Extracted records.
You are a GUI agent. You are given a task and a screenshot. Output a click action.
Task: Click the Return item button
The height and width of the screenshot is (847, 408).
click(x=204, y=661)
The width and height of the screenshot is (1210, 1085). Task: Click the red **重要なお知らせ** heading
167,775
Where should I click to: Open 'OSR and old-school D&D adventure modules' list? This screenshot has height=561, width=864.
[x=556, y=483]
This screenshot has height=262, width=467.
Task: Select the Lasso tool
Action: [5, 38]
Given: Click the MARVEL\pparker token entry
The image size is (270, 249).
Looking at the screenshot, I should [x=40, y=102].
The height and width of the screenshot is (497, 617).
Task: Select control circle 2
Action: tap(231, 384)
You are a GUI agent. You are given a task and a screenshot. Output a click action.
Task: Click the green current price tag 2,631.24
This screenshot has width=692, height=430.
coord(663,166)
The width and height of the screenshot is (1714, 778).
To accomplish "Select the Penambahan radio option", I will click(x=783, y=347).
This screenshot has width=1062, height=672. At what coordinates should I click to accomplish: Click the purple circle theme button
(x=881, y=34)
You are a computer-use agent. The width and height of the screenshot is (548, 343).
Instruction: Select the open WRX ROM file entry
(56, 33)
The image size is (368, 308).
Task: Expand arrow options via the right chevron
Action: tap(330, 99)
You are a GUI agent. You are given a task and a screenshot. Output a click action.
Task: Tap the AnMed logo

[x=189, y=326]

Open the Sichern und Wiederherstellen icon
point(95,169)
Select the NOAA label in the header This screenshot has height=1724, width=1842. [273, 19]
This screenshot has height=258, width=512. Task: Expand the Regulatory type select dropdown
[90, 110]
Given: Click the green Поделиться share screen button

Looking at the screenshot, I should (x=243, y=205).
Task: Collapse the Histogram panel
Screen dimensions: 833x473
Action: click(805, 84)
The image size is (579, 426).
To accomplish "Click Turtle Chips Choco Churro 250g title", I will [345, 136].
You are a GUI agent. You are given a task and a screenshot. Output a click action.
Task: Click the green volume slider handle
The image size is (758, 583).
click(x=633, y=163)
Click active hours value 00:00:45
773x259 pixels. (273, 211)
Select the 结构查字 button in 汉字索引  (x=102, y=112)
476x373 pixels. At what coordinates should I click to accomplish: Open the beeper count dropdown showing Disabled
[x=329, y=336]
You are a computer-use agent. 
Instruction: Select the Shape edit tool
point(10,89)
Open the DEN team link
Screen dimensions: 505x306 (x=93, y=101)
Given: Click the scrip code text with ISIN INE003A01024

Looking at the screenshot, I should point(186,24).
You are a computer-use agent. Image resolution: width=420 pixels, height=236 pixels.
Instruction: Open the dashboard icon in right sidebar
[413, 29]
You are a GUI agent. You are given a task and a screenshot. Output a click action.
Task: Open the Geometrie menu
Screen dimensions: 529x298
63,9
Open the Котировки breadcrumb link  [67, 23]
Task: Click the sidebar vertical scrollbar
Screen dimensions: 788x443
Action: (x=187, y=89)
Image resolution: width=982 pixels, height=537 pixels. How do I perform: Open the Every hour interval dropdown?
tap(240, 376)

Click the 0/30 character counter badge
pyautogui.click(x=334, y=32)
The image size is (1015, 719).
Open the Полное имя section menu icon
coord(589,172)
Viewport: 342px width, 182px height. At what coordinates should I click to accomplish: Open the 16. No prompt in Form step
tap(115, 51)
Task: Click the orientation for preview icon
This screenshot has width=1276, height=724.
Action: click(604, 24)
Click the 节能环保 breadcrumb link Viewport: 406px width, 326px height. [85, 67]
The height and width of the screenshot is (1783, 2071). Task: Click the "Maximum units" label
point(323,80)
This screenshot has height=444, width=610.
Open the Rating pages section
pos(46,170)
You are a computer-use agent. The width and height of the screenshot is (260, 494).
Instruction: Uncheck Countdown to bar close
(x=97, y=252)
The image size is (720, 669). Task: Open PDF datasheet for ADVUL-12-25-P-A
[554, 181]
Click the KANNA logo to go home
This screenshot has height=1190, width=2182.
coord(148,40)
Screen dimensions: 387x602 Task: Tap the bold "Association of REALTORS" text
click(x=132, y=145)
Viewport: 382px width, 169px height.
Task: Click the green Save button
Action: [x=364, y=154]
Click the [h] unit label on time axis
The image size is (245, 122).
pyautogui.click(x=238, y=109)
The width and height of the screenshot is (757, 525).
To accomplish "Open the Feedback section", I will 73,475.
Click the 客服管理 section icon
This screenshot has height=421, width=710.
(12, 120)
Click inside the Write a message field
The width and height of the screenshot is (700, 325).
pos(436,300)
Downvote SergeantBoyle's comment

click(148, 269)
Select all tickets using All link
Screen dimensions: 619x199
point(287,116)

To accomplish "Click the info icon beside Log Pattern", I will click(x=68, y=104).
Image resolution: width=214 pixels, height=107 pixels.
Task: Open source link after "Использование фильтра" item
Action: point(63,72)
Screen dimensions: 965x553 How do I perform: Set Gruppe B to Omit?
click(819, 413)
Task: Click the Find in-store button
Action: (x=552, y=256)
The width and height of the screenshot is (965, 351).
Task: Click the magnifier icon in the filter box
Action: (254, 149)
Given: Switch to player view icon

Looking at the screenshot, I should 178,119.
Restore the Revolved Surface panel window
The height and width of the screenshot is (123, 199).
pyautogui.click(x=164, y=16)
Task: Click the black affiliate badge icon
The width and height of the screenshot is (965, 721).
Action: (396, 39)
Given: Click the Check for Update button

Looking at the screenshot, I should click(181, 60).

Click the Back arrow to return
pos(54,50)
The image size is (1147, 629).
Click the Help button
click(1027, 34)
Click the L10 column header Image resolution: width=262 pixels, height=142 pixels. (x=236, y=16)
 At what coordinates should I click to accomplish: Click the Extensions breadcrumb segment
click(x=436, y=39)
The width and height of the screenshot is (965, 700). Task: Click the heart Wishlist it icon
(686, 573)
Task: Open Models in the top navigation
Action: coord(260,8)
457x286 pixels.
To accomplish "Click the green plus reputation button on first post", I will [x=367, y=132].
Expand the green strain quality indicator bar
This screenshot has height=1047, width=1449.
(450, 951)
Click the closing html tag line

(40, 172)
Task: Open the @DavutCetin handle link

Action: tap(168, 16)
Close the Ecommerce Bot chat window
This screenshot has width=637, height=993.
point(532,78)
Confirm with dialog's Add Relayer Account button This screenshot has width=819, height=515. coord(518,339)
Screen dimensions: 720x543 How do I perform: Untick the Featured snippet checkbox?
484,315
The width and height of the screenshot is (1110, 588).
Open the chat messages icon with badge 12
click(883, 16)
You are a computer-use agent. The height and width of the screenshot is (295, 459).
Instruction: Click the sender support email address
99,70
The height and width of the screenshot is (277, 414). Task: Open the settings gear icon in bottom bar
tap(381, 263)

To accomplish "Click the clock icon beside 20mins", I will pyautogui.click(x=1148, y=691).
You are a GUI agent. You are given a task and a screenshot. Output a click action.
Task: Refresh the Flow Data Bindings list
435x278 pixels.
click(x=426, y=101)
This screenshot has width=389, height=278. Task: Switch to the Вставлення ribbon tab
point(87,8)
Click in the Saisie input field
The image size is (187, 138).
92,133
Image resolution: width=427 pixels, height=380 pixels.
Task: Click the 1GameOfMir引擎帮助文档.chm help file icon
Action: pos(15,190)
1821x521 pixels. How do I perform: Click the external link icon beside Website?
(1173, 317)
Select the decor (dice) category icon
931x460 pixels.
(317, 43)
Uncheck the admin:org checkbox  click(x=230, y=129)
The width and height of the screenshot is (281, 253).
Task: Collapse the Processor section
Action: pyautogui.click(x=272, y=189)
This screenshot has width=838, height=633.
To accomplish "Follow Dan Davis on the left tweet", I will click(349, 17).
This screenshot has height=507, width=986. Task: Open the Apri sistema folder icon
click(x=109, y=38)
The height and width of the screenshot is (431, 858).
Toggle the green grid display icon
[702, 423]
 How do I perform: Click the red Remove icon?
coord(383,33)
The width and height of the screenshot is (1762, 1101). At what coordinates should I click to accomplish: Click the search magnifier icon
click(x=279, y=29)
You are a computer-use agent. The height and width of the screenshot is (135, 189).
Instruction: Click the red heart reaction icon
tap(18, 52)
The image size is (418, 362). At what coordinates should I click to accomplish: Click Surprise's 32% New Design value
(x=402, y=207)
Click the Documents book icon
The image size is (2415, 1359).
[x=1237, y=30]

Your goal. In the entries above, which lines hold the string "window"? Report all of them.

Exercise solution.
Restore the Revolved Surface panel window
Close the Ecommerce Bot chat window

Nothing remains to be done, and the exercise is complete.